__What is being asked__: Turn every line of the material below into a Markdown table with two columns, "Row" and "Line". Number the rows in order and omit blank lines.

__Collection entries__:
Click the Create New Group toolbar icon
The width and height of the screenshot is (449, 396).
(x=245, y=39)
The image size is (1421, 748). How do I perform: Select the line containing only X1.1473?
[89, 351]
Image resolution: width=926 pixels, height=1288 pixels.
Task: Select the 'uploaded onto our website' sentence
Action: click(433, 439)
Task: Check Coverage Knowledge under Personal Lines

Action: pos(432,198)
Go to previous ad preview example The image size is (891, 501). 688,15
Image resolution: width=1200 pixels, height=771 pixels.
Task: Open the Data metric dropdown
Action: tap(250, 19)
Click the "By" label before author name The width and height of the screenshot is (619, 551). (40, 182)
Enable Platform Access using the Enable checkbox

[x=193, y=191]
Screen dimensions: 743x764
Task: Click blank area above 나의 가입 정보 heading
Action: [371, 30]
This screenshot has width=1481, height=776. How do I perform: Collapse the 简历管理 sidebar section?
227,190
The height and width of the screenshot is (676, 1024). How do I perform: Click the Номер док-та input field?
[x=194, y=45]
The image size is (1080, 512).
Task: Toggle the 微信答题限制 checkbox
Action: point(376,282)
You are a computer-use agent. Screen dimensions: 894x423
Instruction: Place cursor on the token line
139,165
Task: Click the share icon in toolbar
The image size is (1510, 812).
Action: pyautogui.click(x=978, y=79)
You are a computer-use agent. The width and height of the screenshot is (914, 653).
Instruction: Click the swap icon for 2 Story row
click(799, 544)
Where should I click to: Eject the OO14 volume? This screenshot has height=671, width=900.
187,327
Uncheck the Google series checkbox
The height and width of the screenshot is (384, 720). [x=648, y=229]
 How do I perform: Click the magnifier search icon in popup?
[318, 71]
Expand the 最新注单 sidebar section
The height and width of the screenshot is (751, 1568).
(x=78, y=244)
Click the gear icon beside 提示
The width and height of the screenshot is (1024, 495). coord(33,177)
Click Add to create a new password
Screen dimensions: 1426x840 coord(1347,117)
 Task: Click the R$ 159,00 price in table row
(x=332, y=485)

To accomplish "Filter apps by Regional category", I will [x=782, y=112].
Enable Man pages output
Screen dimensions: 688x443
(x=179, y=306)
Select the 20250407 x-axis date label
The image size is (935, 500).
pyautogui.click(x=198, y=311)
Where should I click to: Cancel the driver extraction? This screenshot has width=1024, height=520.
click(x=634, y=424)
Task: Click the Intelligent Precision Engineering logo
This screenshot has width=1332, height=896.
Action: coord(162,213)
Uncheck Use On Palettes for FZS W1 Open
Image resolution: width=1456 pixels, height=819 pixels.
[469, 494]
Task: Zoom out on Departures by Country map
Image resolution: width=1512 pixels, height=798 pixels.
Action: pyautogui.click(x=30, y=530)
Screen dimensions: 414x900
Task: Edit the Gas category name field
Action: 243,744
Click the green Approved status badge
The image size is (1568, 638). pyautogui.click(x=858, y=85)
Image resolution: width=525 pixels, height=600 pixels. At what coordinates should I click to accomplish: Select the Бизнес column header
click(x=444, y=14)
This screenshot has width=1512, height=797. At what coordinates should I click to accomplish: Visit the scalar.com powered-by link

__Written solution__:
| Row | Line |
|---|---|
| 1 | Click the Create New Group toolbar icon |
| 2 | The width and height of the screenshot is (449, 396). |
| 3 | (x=245, y=39) |
| 4 | The image size is (1421, 748). How do I perform: Select the line containing only X1.1473? |
| 5 | [89, 351] |
| 6 | Image resolution: width=926 pixels, height=1288 pixels. |
| 7 | Task: Select the 'uploaded onto our website' sentence |
| 8 | Action: click(433, 439) |
| 9 | Task: Check Coverage Knowledge under Personal Lines |
| 10 | Action: pos(432,198) |
| 11 | Go to previous ad preview example The image size is (891, 501). 688,15 |
| 12 | Image resolution: width=1200 pixels, height=771 pixels. |
| 13 | Task: Open the Data metric dropdown |
| 14 | Action: tap(250, 19) |
| 15 | Click the "By" label before author name The width and height of the screenshot is (619, 551). (40, 182) |
| 16 | Enable Platform Access using the Enable checkbox |
| 17 | [x=193, y=191] |
| 18 | Screen dimensions: 743x764 |
| 19 | Task: Click blank area above 나의 가입 정보 heading |
| 20 | Action: [371, 30] |
| 21 | This screenshot has width=1481, height=776. How do I perform: Collapse the 简历管理 sidebar section? |
| 22 | 227,190 |
| 23 | The height and width of the screenshot is (676, 1024). How do I perform: Click the Номер док-та input field? |
| 24 | [x=194, y=45] |
| 25 | The image size is (1080, 512). |
| 26 | Task: Toggle the 微信答题限制 checkbox |
| 27 | Action: point(376,282) |
| 28 | You are a computer-use agent. Screen dimensions: 894x423 |
| 29 | Instruction: Place cursor on the token line |
| 30 | 139,165 |
| 31 | Task: Click the share icon in toolbar |
| 32 | The image size is (1510, 812). |
| 33 | Action: pyautogui.click(x=978, y=79) |
| 34 | You are a computer-use agent. The width and height of the screenshot is (914, 653). |
| 35 | Instruction: Click the swap icon for 2 Story row |
| 36 | click(799, 544) |
| 37 | Where should I click to: Eject the OO14 volume? This screenshot has height=671, width=900. |
| 38 | 187,327 |
| 39 | Uncheck the Google series checkbox |
| 40 | The height and width of the screenshot is (384, 720). [x=648, y=229] |
| 41 |  How do I perform: Click the magnifier search icon in popup? |
| 42 | [318, 71] |
| 43 | Expand the 最新注单 sidebar section |
| 44 | The height and width of the screenshot is (751, 1568). |
| 45 | (x=78, y=244) |
| 46 | Click the gear icon beside 提示 |
| 47 | The width and height of the screenshot is (1024, 495). coord(33,177) |
| 48 | Click Add to create a new password |
| 49 | Screen dimensions: 1426x840 coord(1347,117) |
| 50 |  Task: Click the R$ 159,00 price in table row |
| 51 | (x=332, y=485) |
| 52 | To accomplish "Filter apps by Regional category", I will [x=782, y=112]. |
| 53 | Enable Man pages output |
| 54 | Screen dimensions: 688x443 |
| 55 | (x=179, y=306) |
| 56 | Select the 20250407 x-axis date label |
| 57 | The image size is (935, 500). |
| 58 | pyautogui.click(x=198, y=311) |
| 59 | Where should I click to: Cancel the driver extraction? This screenshot has width=1024, height=520. |
| 60 | click(x=634, y=424) |
| 61 | Task: Click the Intelligent Precision Engineering logo |
| 62 | This screenshot has width=1332, height=896. |
| 63 | Action: coord(162,213) |
| 64 | Uncheck Use On Palettes for FZS W1 Open |
| 65 | Image resolution: width=1456 pixels, height=819 pixels. |
| 66 | [469, 494] |
| 67 | Task: Zoom out on Departures by Country map |
| 68 | Image resolution: width=1512 pixels, height=798 pixels. |
| 69 | Action: pyautogui.click(x=30, y=530) |
| 70 | Screen dimensions: 414x900 |
| 71 | Task: Edit the Gas category name field |
| 72 | Action: 243,744 |
| 73 | Click the green Approved status badge |
| 74 | The image size is (1568, 638). pyautogui.click(x=858, y=85) |
| 75 | Image resolution: width=525 pixels, height=600 pixels. At what coordinates should I click to accomplish: Select the Бизнес column header |
| 76 | click(x=444, y=14) |
| 77 | This screenshot has width=1512, height=797. At what coordinates should I click to accomplish: Visit the scalar.com powered-by link |